Not infrequently, others will complain to me that they love so and so and if so and if so and so really loved them then a way would be found to be together. Often, however, prior commitment including marriages and children, and other family responsibilities prevent them from being together. I may then suggest that although love is a necessary condition for a committed romantic partnership it is not sufficient. Many other facts have to be taken into account. On the other hand, I often hear myself saying that in this brief life journey the most important act we can perform is to show up with love. Life, after all, is just a few minutes long and the only permanent thing we can leave behind is energy. Whether we call this energy our soul or our essence if that energy is comprised of hate, resentments, jealously, envy or other negative emotions then our legacy will be an ongoing chain of pain. If, on the other hand, that energy is comprised of love then our legacy will an ongoing chain of love.
The challenge sounds simple. We merely have to show up and in the midst of going about the daily business of living we unconditionally love ourselves and others. Yet, as some would point out, even great spiritual teachers get angry at times and are anything but loving. Yet, those same teachers seem to accept responsibility for their anger and failure to love and then get back on track. They may need some time to let go of the anger, but without labeling the anger as good or bad they are able let it go and move on.

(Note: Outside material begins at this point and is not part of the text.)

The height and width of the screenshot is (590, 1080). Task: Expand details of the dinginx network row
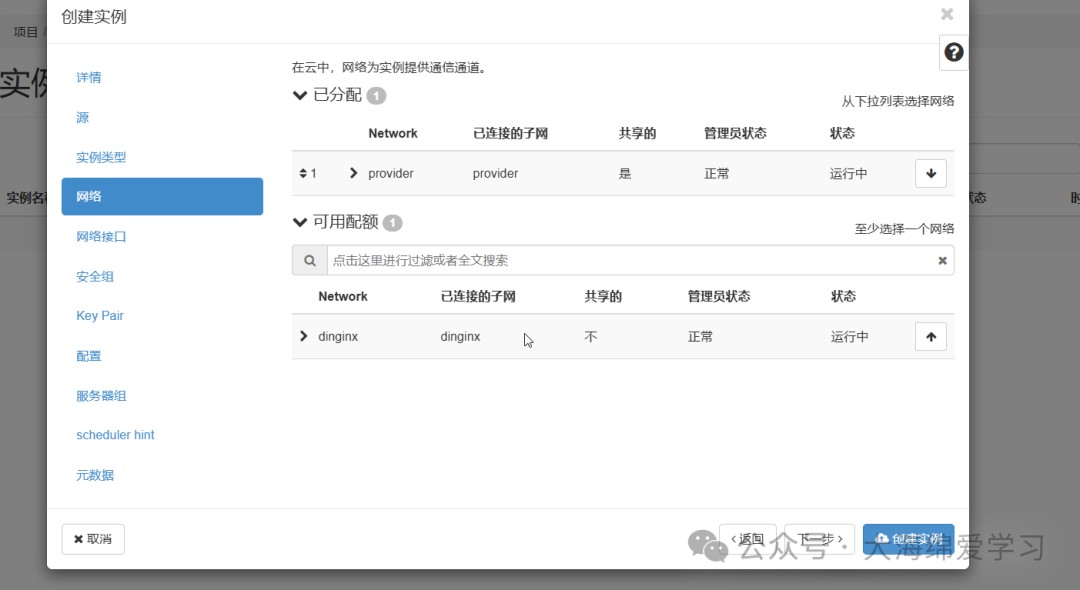tap(303, 336)
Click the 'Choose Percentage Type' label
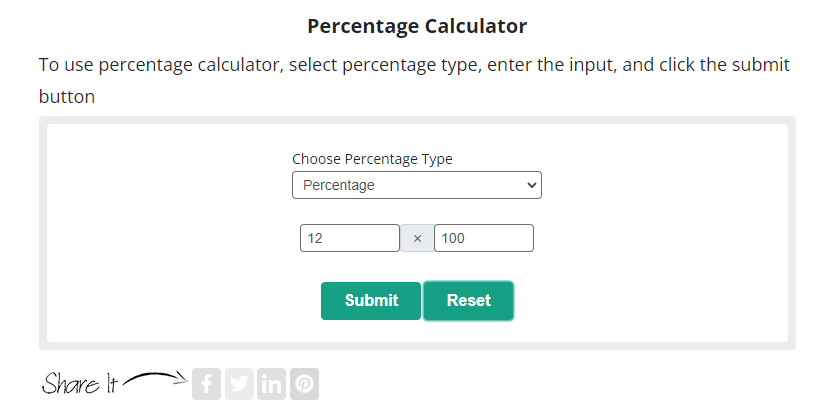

Most of us, including this human, continue to love with expectations. “I will love you as long as you do X or behave in Y manner. I will love you as long as you love me back. I will love you if you are a Christian or Buddhist or Muslim or Hindu or Hira Kristna. I will love you if you are in recovery. I will love you if you treat me with respect. I will love you if ….” In other words, it is easy to make our love conditional on whether others are behaving in a way which is consistent with our expectations or if others are loving us in the way that we think that they should. Yet, many spiritual teachers including Buddha and Jesus challenge us to love no matter how others are treating us. Jesus may have gotten mad about the money changes and had a brief fit of anger. He may, at times, have gotten frustrated with the disciples. Yet, in the end, whether he was with the disciples, the prostitutes and seeing Judas following the betrayal, he offered his love. When he decided to love, it was with full knowledge that humans were, well, human. Our behavior can be petty, mean and even vicious. We can do horrible harm to others. Some of us murder others in cold blood, treat some as objects meant to service us, drop bombs, rape and engage in mass shootings. We often treat things or substances with more reverence than we do other humans. In short we do everything we can to keep the sacred part of us distant from ourselves and others.
If one goes to a 12-step recovery meeting such as AA, NA,SA, MA, GA, or OA one will find those who when caught in the grips of their addiction treated many others or most others with extreme cruelty. Yet, in recovery programs one then hears some of them talking about learning to love themselves and others.
If one attends some religious services one may hear a pastor talking about his or her life of self-centered, cruel addiction or some other dis ease prior to them finding a place in a particular church or religion. Without exception, everyone who has turned their life around in a positive way has done so because they finally felt love and as if they might be worth loving. They will say that they finally felt welcome or as if they have come home.
Does this mean that everyone to whom we extend love will be able to allow themselves to trust that love and to love in return? Certainly, not. Sadly, many people will die believing that their cruel behavior is justified or necessary. Many will be unable to accept love or act lovingly in return.
When we love unconditionally we never know if anyone will be able to receive that love or will respond with fear, hate and even violence. That is not our concern. The only thing over which we have control is our own integrity – our own sense of peace – when we have the courage to love unconditionally without any demands or expectations.
This is both the promise and the gift of spiritual growth. We no longer have to be angry, disappointed, resentful or judgmental. The behavior of others is not our concern. To be sure it feels good when we receive love in return. Yet, that is not our goal.
I am not suggesting that in this life journey I or anyone I know will reach this state of perfection. Every day I fall short of loving without expectations. Yet, I know that all I have to do is to notice my expectations without judging them, breathe, smile and let go. It really is as simple as that. No matter that I have to do this exercise 10, 20 or 100 times a day. My happiness/contentment/inner peace is not dependent on what others do or do not do. That is my power. That is the power of the paradox of surrendering to my powerlessness over other people, places and things.